*** TEXT SECTION ***

CC-NPA is constructed with nanophotonic components and as such the optical power dissipation of CC-NPA needs to be taken into account. Table 1 shows the optical losses and parameters for select optical devices used to construct CC-NPA. CC-NPA maximum optical power loss is given by  $5 \times L_S + 7 \times L_W + L_C + L_N + 3 \times L_I + L_F + 8 \times L_B + 100 \times L_{WC}$ . This gives a maximum optical loss of approximately -43.1 dB or 204mW per wavelength for a total electrical laser power 5.44 W. This is well within the power budget found in today CMPs. From the above calculated optical power loss, waveguide crossing constitute a significant portion of overall optical power. One technique to overcome this is to use multiple optical layers as this will significantly reduce waveguide crossings.

| Device                                           | Loss<br>(dB) | Device                                     | Loss(dB) | Device                                     | Loss(dB) | Device                        | Loss(dB) |
|--------------------------------------------------|--------------|--------------------------------------------|----------|--------------------------------------------|----------|-------------------------------|----------|
| Coupler(L <sub>c</sub> )                         | 1            | Modulator<br>Insertion (L <sub>I</sub> )   | 1        | Bending<br>(L <sub>B</sub> )               | 1        | Splitter<br>(L <sub>s</sub> ) | 3        |
| Non-<br>linearity (L <sub>N</sub> )<br>(at 30mW) | 1            | Waveguide<br>(per cm)<br>(L <sub>w</sub> ) | 1.3      | Waveguide Cross<br>(L <sub>wc</sub> )      | 0.05     | Laser<br>Efficiently          | 30%      |
| Photo- (L <sub>P</sub> )<br>detector             | 1            | Filter drop<br>(L⊧)                        | 1        | Receiver (L <sub>RS</sub> )<br>sensitivity | -20 dBm  |                               |          |

**Table 1: Optical device parameters** 

# 3. Results

We simulate CC-NPA using the full system simulator, called SIMICS with the GEMS memory system for select SPLASH2 benchmarks. We compared CC-NPA to a standard electrical bus with a similar cache coherent design except there is an addition of two clock cycles (four cycles total) added for network communication due to a slower electrical bus. For calculating the electrical bus delay, we assumed a bus length of 3cm constructed with global interconnects. Since we assume a clock speed of 5 GHz, the time it take for a cache message to traverse the whole bus is calculated to be 780 ns. This results in a 4 cycle delay or twice the delay relative to CC-NPA. Figure 2 shows the application speed-up relative to the electrical network for the select SPLASH2 benchmarks. As you can see, CC-NPA has about a 25% speed-up of SPLASH2 applications. This is due to the faster optical interconnects allowing for quick delivering of cache coherent messages. Using Orion 2.0 and ITRS data, we estimate CC-NPA has a 55% reduction in power over an electrical bus. For calculating the electrical power dissipation in the electrical bus, we assumed a data bus of 160 bits, a bus length of 3cm and global interconnects parameters.

***

**STATED PROBLEM:**
Copy the CC-NPA passage word for word, from "CC-NPA is constructed" to "reduce waveguide crossings.".

*** COLLECTED DATA ***

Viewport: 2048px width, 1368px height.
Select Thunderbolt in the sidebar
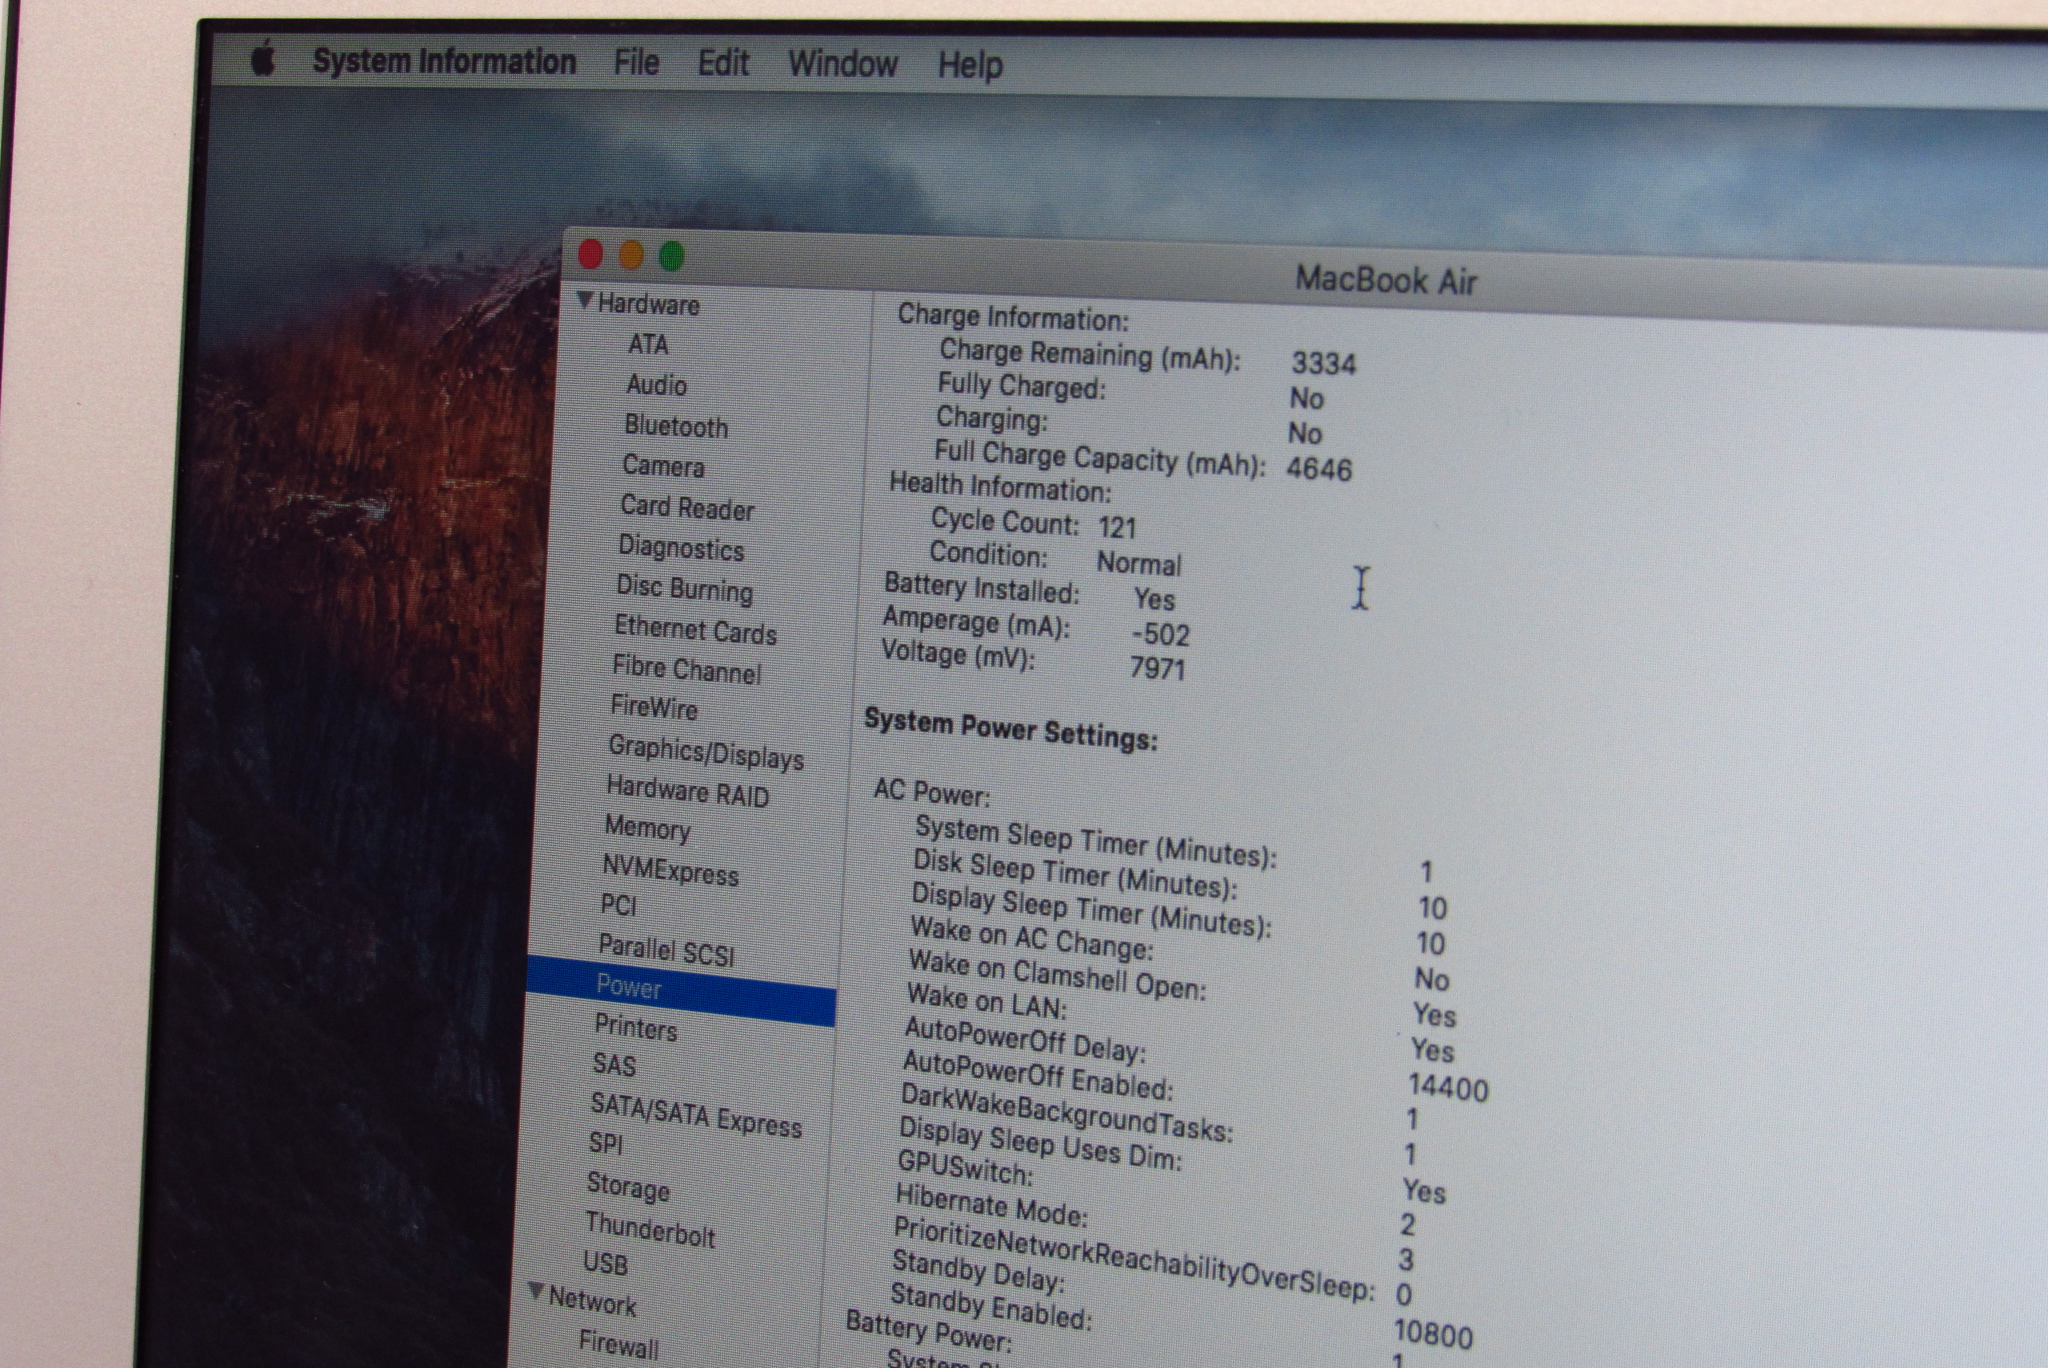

***

**RESULT BELOW:**
CC-NPA is constructed with nanophotonic components and as such the optical power dissipation of CC-NPA needs to be taken into account. Table 1 shows the optical losses and parameters for select optical devices used to construct CC-NPA. CC-NPA maximum optical power loss is given by  $5 \times L_S + 7 \times L_W + L_C + L_N + 3 \times L_I + L_F + 8 \times L_B + 100 \times L_{WC}$ . This gives a maximum optical loss of approximately -43.1 dB or 204mW per wavelength for a total electrical laser power 5.44 W. This is well within the power budget found in today CMPs. From the above calculated optical power loss, waveguide crossing constitute a significant portion of overall optical power. One technique to overcome this is to use multiple optical layers as this will significantly reduce waveguide crossings.